### Required work
Rewrite the lines below, swapping each "Identify the location of" for "Find the position of" and changing nothing else.

Text and item location entries:
____________________
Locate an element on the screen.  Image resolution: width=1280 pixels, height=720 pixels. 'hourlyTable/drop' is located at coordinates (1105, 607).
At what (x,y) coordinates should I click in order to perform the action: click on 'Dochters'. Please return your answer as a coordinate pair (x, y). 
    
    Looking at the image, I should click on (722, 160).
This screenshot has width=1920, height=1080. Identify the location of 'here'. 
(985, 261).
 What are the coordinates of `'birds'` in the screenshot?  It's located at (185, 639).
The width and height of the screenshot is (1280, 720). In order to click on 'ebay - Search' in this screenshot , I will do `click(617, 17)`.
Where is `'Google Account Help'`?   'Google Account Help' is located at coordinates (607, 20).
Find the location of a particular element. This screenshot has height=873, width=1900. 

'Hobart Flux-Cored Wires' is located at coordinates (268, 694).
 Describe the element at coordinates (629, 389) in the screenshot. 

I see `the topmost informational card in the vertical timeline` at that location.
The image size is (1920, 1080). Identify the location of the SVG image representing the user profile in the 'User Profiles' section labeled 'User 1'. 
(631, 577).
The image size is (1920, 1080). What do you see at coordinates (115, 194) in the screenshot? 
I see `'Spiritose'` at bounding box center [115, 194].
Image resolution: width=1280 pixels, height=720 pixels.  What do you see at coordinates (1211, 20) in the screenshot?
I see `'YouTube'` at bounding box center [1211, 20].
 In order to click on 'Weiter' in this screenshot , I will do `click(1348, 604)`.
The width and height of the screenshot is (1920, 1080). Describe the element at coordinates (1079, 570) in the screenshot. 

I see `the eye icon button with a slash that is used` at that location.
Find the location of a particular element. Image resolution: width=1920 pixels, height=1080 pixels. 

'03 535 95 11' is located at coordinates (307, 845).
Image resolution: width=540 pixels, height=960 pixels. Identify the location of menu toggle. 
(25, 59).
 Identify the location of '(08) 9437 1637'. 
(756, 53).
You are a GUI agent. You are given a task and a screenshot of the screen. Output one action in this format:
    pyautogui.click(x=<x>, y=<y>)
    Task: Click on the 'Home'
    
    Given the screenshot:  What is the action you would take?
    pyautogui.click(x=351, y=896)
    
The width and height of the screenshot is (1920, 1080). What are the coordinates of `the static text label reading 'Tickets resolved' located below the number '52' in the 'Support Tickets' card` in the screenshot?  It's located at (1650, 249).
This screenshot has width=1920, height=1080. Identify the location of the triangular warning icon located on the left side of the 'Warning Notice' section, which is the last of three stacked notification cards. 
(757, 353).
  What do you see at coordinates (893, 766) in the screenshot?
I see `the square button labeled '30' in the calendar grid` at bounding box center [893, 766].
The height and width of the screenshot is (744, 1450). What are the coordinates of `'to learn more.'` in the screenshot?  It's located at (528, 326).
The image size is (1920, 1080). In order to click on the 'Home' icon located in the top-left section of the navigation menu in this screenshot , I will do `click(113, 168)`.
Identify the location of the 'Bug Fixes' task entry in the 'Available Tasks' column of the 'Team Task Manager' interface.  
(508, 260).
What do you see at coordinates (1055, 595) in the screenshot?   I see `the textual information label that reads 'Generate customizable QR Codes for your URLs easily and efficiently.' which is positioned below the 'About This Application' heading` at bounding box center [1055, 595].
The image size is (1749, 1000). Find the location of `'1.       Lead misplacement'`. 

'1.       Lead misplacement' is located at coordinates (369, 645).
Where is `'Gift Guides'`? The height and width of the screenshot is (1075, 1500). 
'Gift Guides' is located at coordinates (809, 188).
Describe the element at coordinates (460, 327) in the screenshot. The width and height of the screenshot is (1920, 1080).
____________________
### Answer for the task
Locate an element on the screen.  Image resolution: width=1280 pixels, height=720 pixels. 'hourlyTable/drop' is located at coordinates (1105, 607).
At what (x,y) coordinates should I click in order to perform the action: click on 'Dochters'. Please return your answer as a coordinate pair (x, y). 
    
    Looking at the image, I should click on (722, 160).
This screenshot has width=1920, height=1080. Find the position of 'here'. 
(985, 261).
 What are the coordinates of `'birds'` in the screenshot?  It's located at (185, 639).
The width and height of the screenshot is (1280, 720). In order to click on 'ebay - Search' in this screenshot , I will do `click(617, 17)`.
Where is `'Google Account Help'`?   'Google Account Help' is located at coordinates (607, 20).
Find the location of a particular element. This screenshot has height=873, width=1900. 

'Hobart Flux-Cored Wires' is located at coordinates (268, 694).
 Describe the element at coordinates (629, 389) in the screenshot. 

I see `the topmost informational card in the vertical timeline` at that location.
The image size is (1920, 1080). Find the position of the SVG image representing the user profile in the 'User Profiles' section labeled 'User 1'. 
(631, 577).
The image size is (1920, 1080). What do you see at coordinates (115, 194) in the screenshot? 
I see `'Spiritose'` at bounding box center [115, 194].
Image resolution: width=1280 pixels, height=720 pixels.  What do you see at coordinates (1211, 20) in the screenshot?
I see `'YouTube'` at bounding box center [1211, 20].
 In order to click on 'Weiter' in this screenshot , I will do `click(1348, 604)`.
The width and height of the screenshot is (1920, 1080). Describe the element at coordinates (1079, 570) in the screenshot. 

I see `the eye icon button with a slash that is used` at that location.
Find the location of a particular element. Image resolution: width=1920 pixels, height=1080 pixels. 

'03 535 95 11' is located at coordinates (307, 845).
Image resolution: width=540 pixels, height=960 pixels. Find the position of menu toggle. 
(25, 59).
 Find the position of '(08) 9437 1637'. 
(756, 53).
You are a GUI agent. You are given a task and a screenshot of the screen. Output one action in this format:
    pyautogui.click(x=<x>, y=<y>)
    Task: Click on the 'Home'
    
    Given the screenshot:  What is the action you would take?
    pyautogui.click(x=351, y=896)
    
The width and height of the screenshot is (1920, 1080). What are the coordinates of `the static text label reading 'Tickets resolved' located below the number '52' in the 'Support Tickets' card` in the screenshot?  It's located at (1650, 249).
This screenshot has width=1920, height=1080. Find the position of the triangular warning icon located on the left side of the 'Warning Notice' section, which is the last of three stacked notification cards. 
(757, 353).
  What do you see at coordinates (893, 766) in the screenshot?
I see `the square button labeled '30' in the calendar grid` at bounding box center [893, 766].
The height and width of the screenshot is (744, 1450). What are the coordinates of `'to learn more.'` in the screenshot?  It's located at (528, 326).
The image size is (1920, 1080). In order to click on the 'Home' icon located in the top-left section of the navigation menu in this screenshot , I will do `click(113, 168)`.
Find the position of the 'Bug Fixes' task entry in the 'Available Tasks' column of the 'Team Task Manager' interface.  
(508, 260).
What do you see at coordinates (1055, 595) in the screenshot?   I see `the textual information label that reads 'Generate customizable QR Codes for your URLs easily and efficiently.' which is positioned below the 'About This Application' heading` at bounding box center [1055, 595].
The image size is (1749, 1000). Find the location of `'1.       Lead misplacement'`. 

'1.       Lead misplacement' is located at coordinates (369, 645).
Where is `'Gift Guides'`? The height and width of the screenshot is (1075, 1500). 
'Gift Guides' is located at coordinates (809, 188).
Describe the element at coordinates (460, 327) in the screenshot. The width and height of the screenshot is (1920, 1080).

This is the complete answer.